# Nonlinear finite elements/Homework 6/Solutions/Problem 1/Part 1

## Problem 1: Part 1

What is the continuum-based approach for the finite element analysis of beams? Draw figures to elucidate.

In the continuum-based approach, instead of starting off with simplified governing equations, a beam (or shell) element is developed directly from a continuum element by imposing structural assumptions.

The kinematic assumptions (for example, normals to midsurface remain normal) are imposed on the discretized equations derived from the weak form. A plane stress assumption in the direction normal to the beam is also enforced.

In the continuum-based approach for beams (in two dimensions), we start with a parent element which is a six-noded square (see Figure 1).
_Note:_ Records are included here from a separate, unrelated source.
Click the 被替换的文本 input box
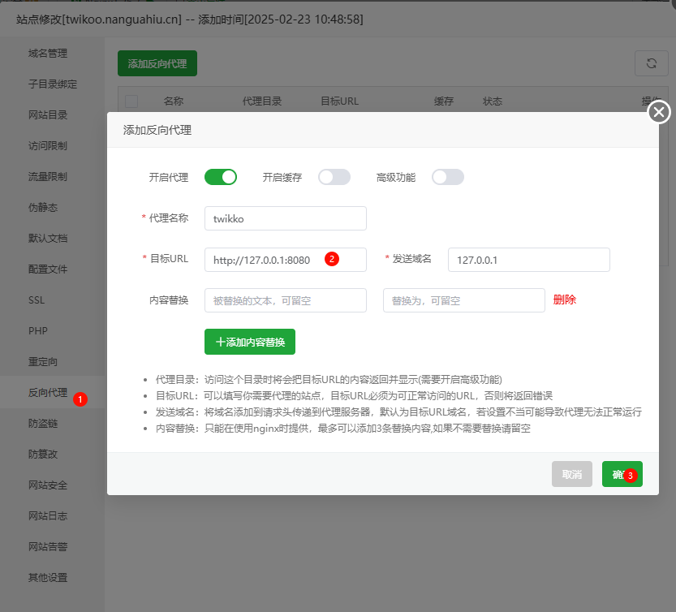 pyautogui.click(x=285, y=300)
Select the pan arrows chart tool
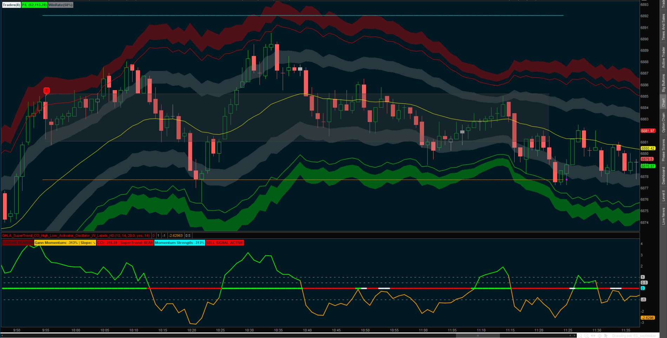This screenshot has width=667, height=338. (593, 336)
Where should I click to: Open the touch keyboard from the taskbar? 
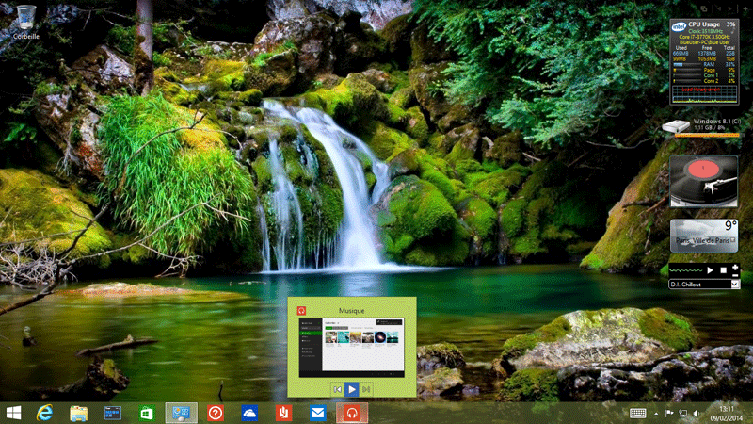click(x=637, y=413)
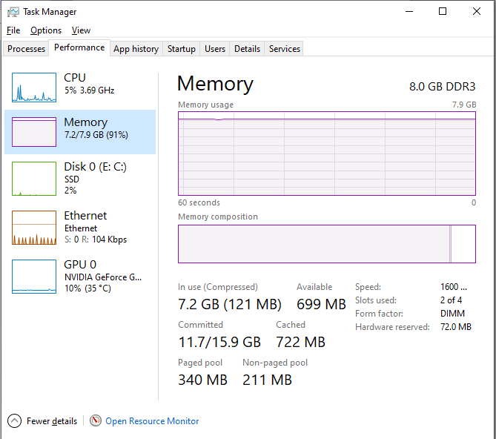Open the File menu
The height and width of the screenshot is (439, 496).
tap(13, 30)
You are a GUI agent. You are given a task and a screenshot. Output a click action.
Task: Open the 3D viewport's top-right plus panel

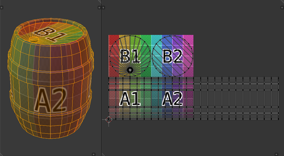[x=99, y=8]
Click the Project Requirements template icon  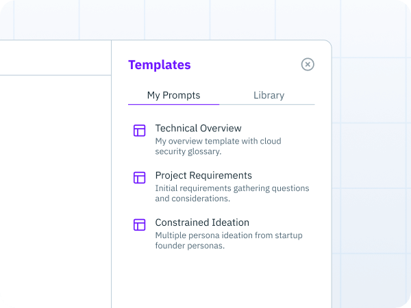coord(140,177)
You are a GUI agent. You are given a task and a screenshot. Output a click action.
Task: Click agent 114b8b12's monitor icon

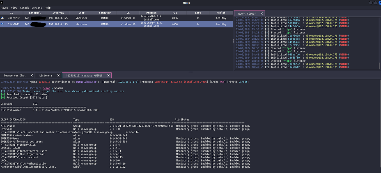pos(3,24)
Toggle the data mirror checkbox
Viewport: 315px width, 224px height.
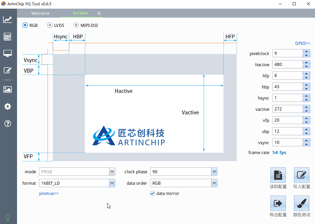(152, 193)
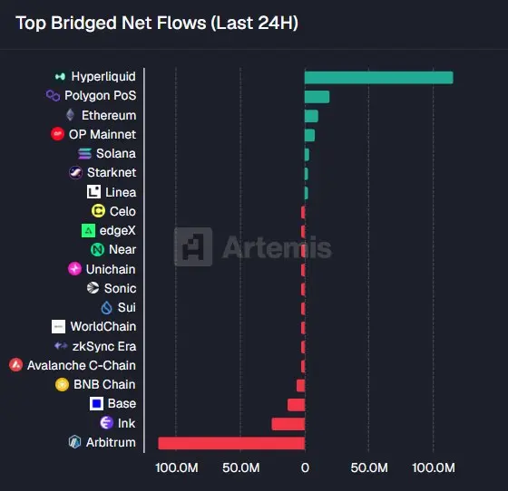Click the Avalanche C-Chain red icon
This screenshot has height=491, width=508.
(16, 365)
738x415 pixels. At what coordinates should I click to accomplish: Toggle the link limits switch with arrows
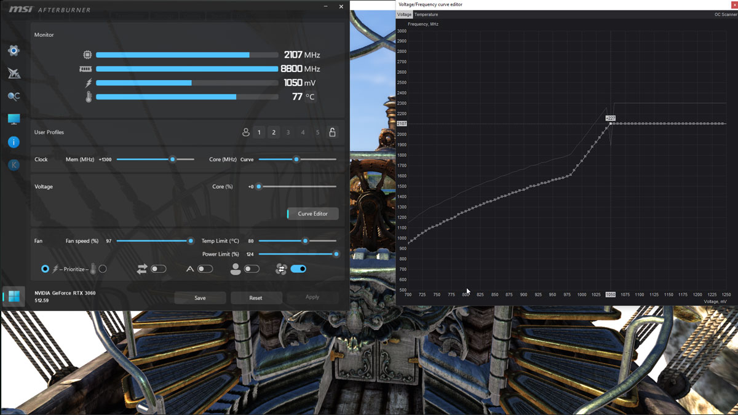coord(158,269)
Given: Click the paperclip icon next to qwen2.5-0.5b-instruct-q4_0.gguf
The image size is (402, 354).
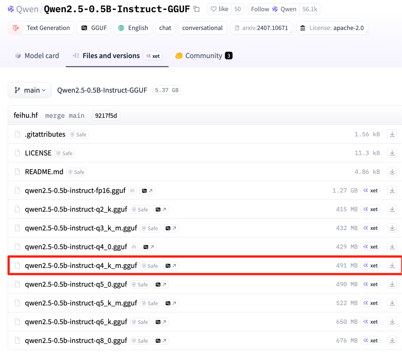Looking at the screenshot, I should (134, 247).
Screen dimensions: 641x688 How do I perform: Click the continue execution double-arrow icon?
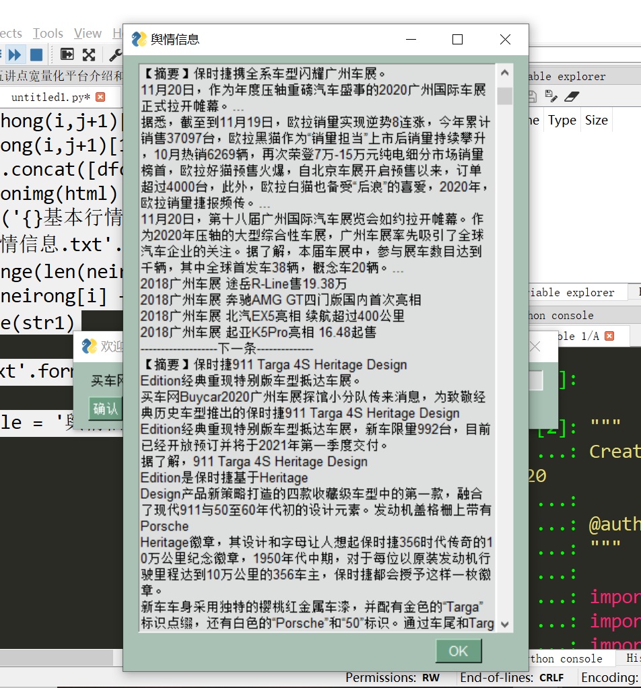14,54
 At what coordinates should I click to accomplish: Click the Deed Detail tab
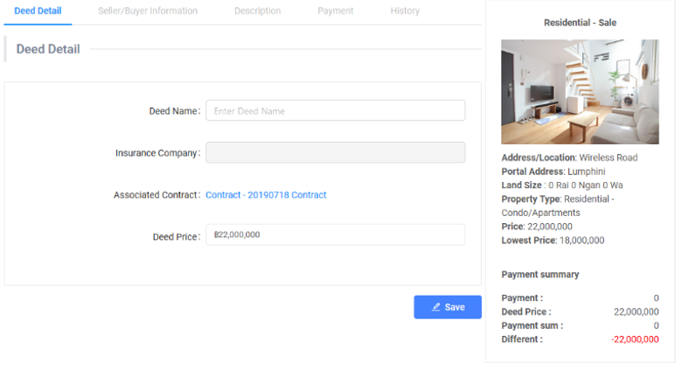point(38,11)
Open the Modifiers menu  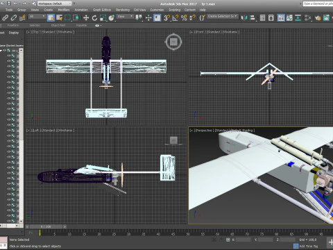(64, 10)
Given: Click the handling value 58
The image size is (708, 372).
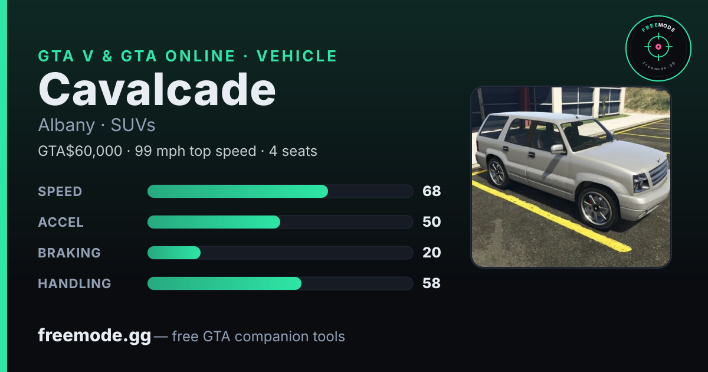Looking at the screenshot, I should click(x=432, y=283).
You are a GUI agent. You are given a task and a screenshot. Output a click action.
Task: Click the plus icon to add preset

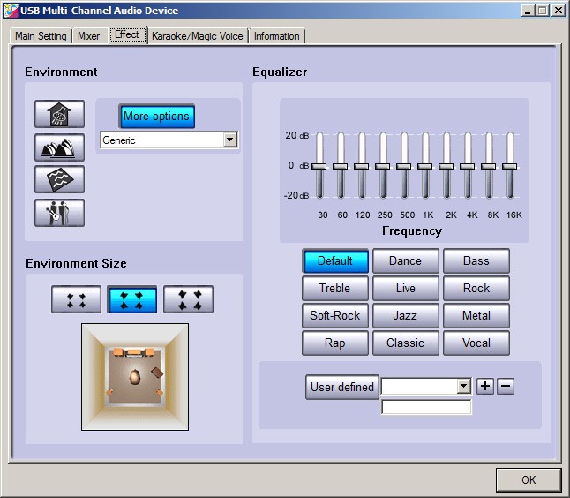485,386
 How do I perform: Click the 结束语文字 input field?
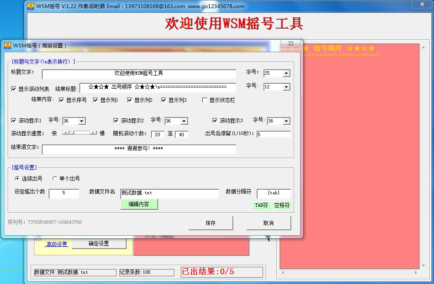[139, 149]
 Figure 1. Continuum-based Beam Element.

The parent element maps to the actual beam element in the reference and current configurations. The reference line of the beam element maps to the ${\displaystyle \eta =0}$  line in the parent element. Master nodes are placed at the intersection of the fibers connecting the slave nodes with the reference line.
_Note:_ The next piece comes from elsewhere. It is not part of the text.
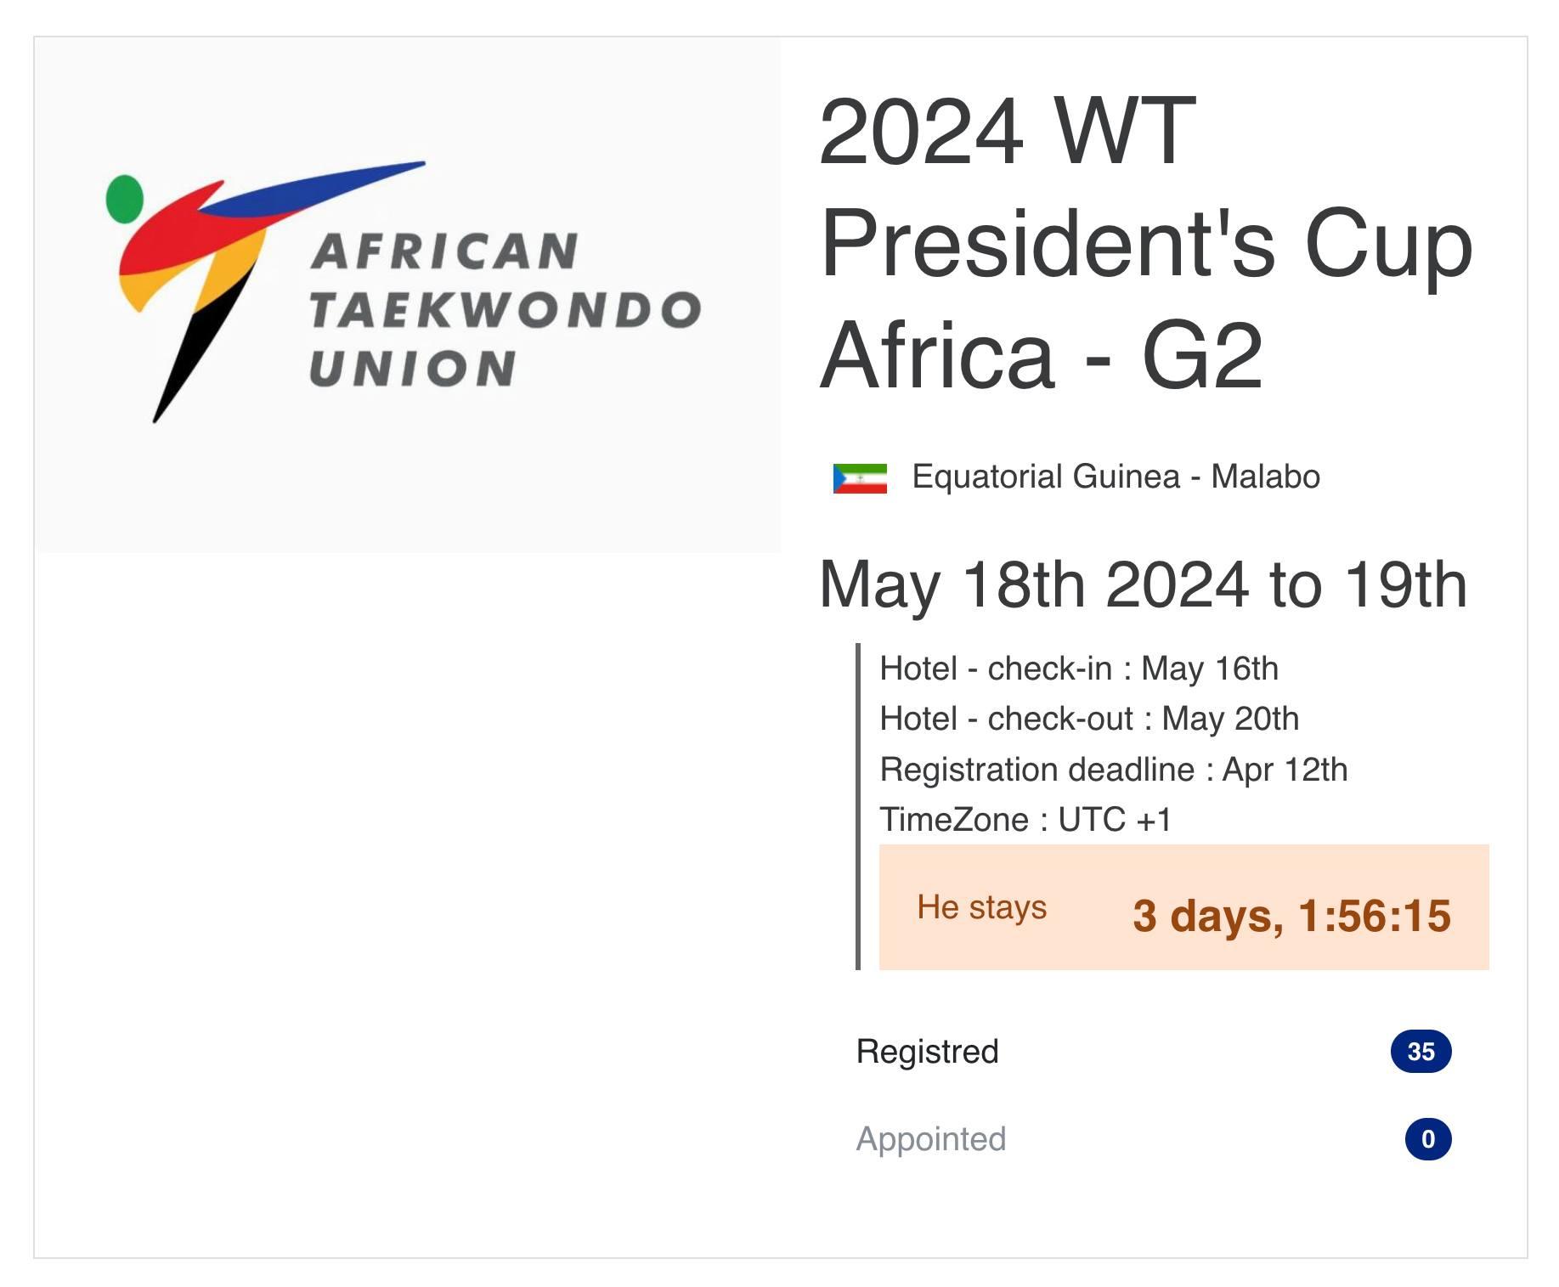Click the African Taekwondo Union logo image
This screenshot has width=1559, height=1287.
point(408,295)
The momentum equation is solved on the master nodes and the resulting velocities are projected to the slave nodes. A set of quadrature points is set up along the fiber and the stresses are computed at these points. The plane stress assumption is imposed and the internal forces are computed at the slave nodes. The internal forces are interpolated to the master nodes and the process is repeated for each load step.